For cultivated land, the NDVI and SAVI in April (0.21–0.24, 0.28–0.3), May (0.62–0.65, 0.45–0.48), July (0.4–0.45, 0.97–1.16), and October (0.38–0.4, 0.56–0.59) have clear low values that can be used to recognize it.
To separate apple orchards and other orchards, the ranges of NDVI values in April (0.3–0.33, 0.25–0.295), May (0.52–0.58, 0.43–0.48), June (0.6–0.7, 0.52–0.55), and October (0.61–0.66, 0.5–0.53) have few overlaps; it was more likely to correctly identify apple orchard land during these four months.
In summary, April, May, and October were the optimal time phases for apple orchard land identification, and the NDVI can classify different types of land cover more accurately than other indexes. Therefore, the Sentinel-2 images and NDVI results acquired in these three months were subsequently processed and analyzed.

3.2. Verification of Apple Orchard Land Identification

Figure 6 displays the results of the land system in the study area based on the RF and SVM methods. The confusion matrix was constructed using the ground reference set to verify the extraction results of the RF and SVM methods, which were shown in Table 4 and Table 5.
The overall accuracy (90%) of the RF classification results was 9.2% higher than that of the SVM extraction results and so was the Kappa coefficient (0.88, increased by 11.4%). The lowest production accuracy of the SVM method was 56.5% for the other orchard, and the lowest production accuracy of the RF method also occurred in the other orchard extraction (77.8%), which may be related to the fact that spectral and texture information were inconsistent among the other orchards within the land class; the production accuracy of apple orchard land identification (93.1%) was improved by 25.6% compared with that extracted by the SVM method (74.2%). Overall, the producer’s and user’s accuracies of the RF method were all higher than those of the SVM method; RF is more suitable for apple orchard land identification than the generic SVM classification method.
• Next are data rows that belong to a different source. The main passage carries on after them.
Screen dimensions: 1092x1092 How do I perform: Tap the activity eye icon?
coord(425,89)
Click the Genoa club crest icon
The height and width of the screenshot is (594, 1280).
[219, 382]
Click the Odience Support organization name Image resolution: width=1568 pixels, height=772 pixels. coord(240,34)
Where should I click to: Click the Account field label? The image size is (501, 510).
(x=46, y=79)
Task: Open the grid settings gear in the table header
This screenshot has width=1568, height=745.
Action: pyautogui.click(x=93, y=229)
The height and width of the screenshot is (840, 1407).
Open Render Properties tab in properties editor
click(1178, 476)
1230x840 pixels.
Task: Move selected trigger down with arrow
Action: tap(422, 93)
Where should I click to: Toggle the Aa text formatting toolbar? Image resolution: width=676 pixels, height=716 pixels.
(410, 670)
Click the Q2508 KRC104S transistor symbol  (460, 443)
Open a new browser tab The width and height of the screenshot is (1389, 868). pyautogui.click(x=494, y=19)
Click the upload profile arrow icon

3.3. Spatial Distribution of Apple Orchard Land

The distribution of apple orchard land in the study area obtained based on the RF classification method is shown in Figure 7. The total distribution of apple orchard land in the study area is 485.8 km2 (Table 6), which is 0.6% less than the 488.6 km2 in the government statistical yearbook from the field survey [49].
The distribution patterns of apple orchard land in the study area varied across slope grades. Similar to the pattern found in the field investigation, there was no apple orchard land distributed on the dangerous slope (Grade VI, >46°). More than half (55.7%) of the apple orchard land was located on the gentle slope (Grade II, 6–15°) and 35.3% on the flat slope (Grade I, 0–5°), which supported more than 90% of the apple orchards. Only 8.2% was distributed on the moderate slope (Grade III, 16–25°), as shown in Figure 8a. A total of 4.2 km2 (0.9%) of apple orchard land was distributed on the steep slope (Grade IV, 26–35°) and sharp slope (Grade V, 36–45°), as shown in Figure 8b.
At the township scale, SK occupied the highest area proportion of apple orchard land (127.2 km2), accounting for 26.2% of the total area in the study area, then SS (72.9 km2, 15.0%) and SWP (54.2 km2, 11.2%). These three towns contained more than 50% of the total orchard area. The ratios of the other 12 towns were all lower than 10%, and the lowest proportion was 1.4% (6.9 km2) in MH (Figure 8 and Table 6). At different slope grades, the spatial distribution of apple orchard land in each basin was consistent with the overall characteristics: there were no apple orchards distributed on the dangerous slope (Grade VI, >46°). On the sharp slope (Grade V, 36–45°), all the towns have little distribution. Apple orchards were mainly distributed on the gentle slope (Grade II, 6–15°), with the highest percentage of apple orchard land in SK (25.6%) and the lowest in MH (1.3%); on the flat slope (Grade I, 0–5°), the highest percentage of apple orchard land was distributed in SK (30.2%) and the lowest in MH (0.6%).
At the basin scale, the XH had the largest apple orchard area (152.5 km2), then the BY (128 km2) and the QS (92.3 km2); the QY had the smallest apple orchard area (Table 7). At different slope grades, the spatial distribution of apple orchard land in each basin was consistent with the overall characteristics: there was no apple orchard distributed on the dangerous slope (Grade VI, >46°). On the sharp slope (Grade V, 36–45°), QH has the smallest apple orchard land distribution, and the other basins have very little distribution (Figure 9 and Table 7). Apple orchard land was mainly distributed on the gentle slope (Grade II, 6–15°), with the highest percentage of apple orchards in the QS (58.5%) and the lowest in the XH, but still higher than 50% (52.7%); on the flat slope (Grade I, 0–5°), the highest percentage of apple orchards was distributed in the QH (44.1%) and the lowest in the QS (29.3%).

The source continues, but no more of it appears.